Şehirlerin içinde barındırdığı insanlara benzemesi tesadüf değildir.
Şehirlerle ilgili tarihte anlatılanlarla günümüzde yaşananlar arasında ciddi farklılıklar varsa bunda şehirleri değil şehrin kadrini bilmeyen, şehre sahip çıkmayan insanların hatalarını sorgulamak gerekir.
Geçmişe duyulan özlem her zaman yüksektir. Günümüzün olumsuzlukları karşısında insanın geçmişe sığınması bir kaçamak mı yoksa geçmişe özlem mi tartışıla dursun ortada bir gerçek vardır kim geçmişin gücüne sığınmak rahatlatır inanı. İnsanların geçmişe duyduğu özlem ne kadar fazlaysa yaşanılan hayatın insanı tatmin ve mutlu etmediğini anlamak mümkündür.
İnsanoğlu dünü özlemle yâd ederken bugünün sıkıntılarından da kaçmanın peşindedir. Ancak bugünden kaçmanın mümkün olmaması ve yaşanılan gerçeklikle karşı karşıya kalınması insanda memnuniyetsizlik, yaşadığı çevreye ve şehrine karşı yaşanmazlık hissi oluşturur.
İnanların birçok sebepten dolayı içinde bulunduğu sıkıntılar zaman içinde çevresine ve yaşayageldiği şehrine karşı olumsuz duygular beslemesine dönüşmektedir.
İnsanların değişik sebeplerle içinden çıkamadıkları durumlar karşısındaki yakınmaları şehrin insanların çekilmezliği ve şehrin yaşanmazlığından dert yanmaları çoğu zaman şehir, çevre, kültür ve insanlardan kaynaklanmaz. Şehre ve insana karşı avazlanan insanın ve şehrin daha yaşanır hale gelmesi için sancı çektiğini gösterir! Şehre karşı icra makamında olanların kıllarını kıpırdatmamaları ayrı bir çelişki olsa da bu tür olumsuzluklara karşı sancı çekenlerin zıt yansımaları şeklinde de değerlendirilebilir.

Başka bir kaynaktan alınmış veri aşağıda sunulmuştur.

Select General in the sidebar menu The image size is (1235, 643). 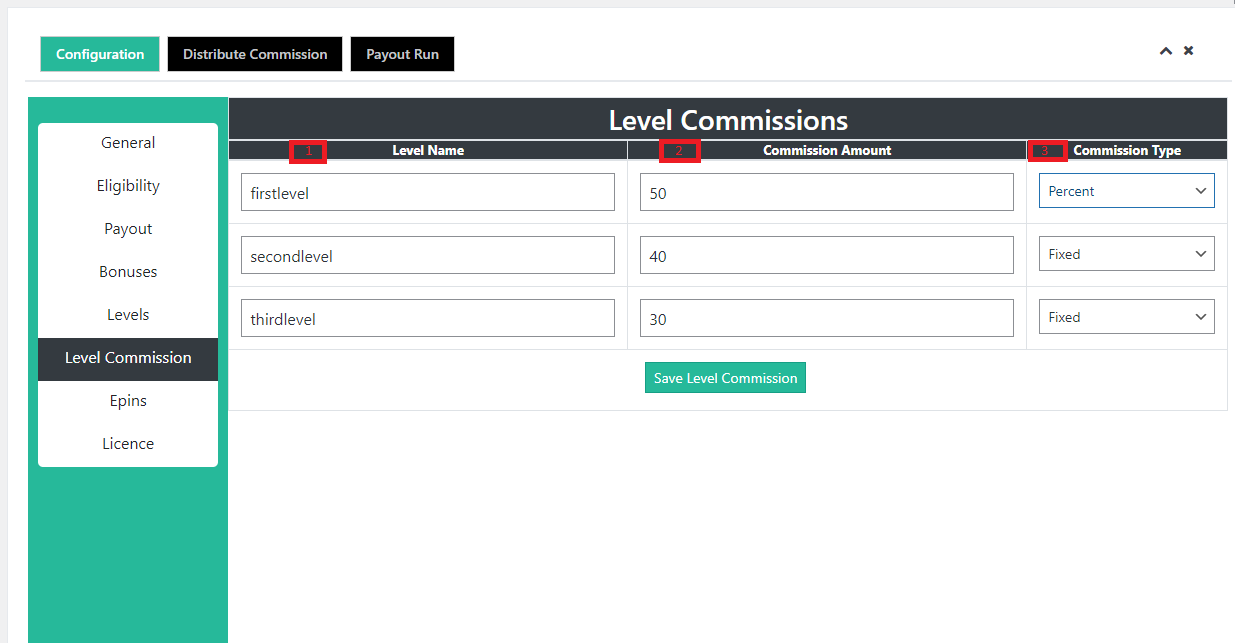tap(128, 143)
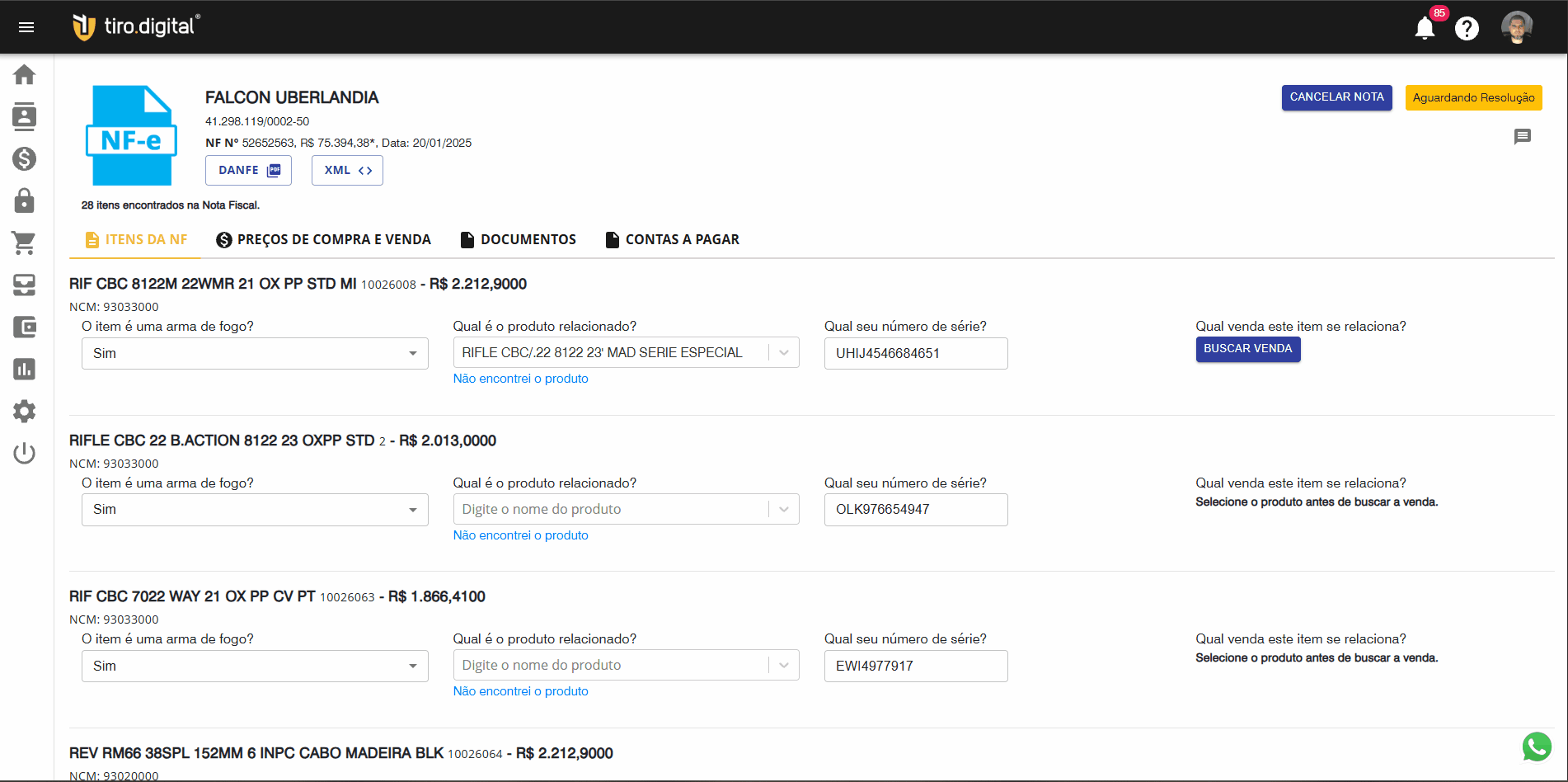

Manisa, Amasya, Trabzon, Kütahya, Bursa, Eskişehir, Gaziantep, Diyarbakır, Erzurum, Sivas gibi şehirlerin tarih boyunca kendilerine özgü cazibe merkezi olduğunu ve kısa zaman öncesine kadar özgünlüklerini koruduğu söylemek mümkündür. Kadim şehirlerin bile son dönemde özgünlüklerini yitirmesinde, yok olmasında her ne kadar ekonomik sebeplerin etkisi büyükse de şehirde yaşayan, yöneten ve şehirlerin özgünlüğünü korumak için yeterince çaba harcamayanların birinci derece sorumlu oldukları şüphesizdir.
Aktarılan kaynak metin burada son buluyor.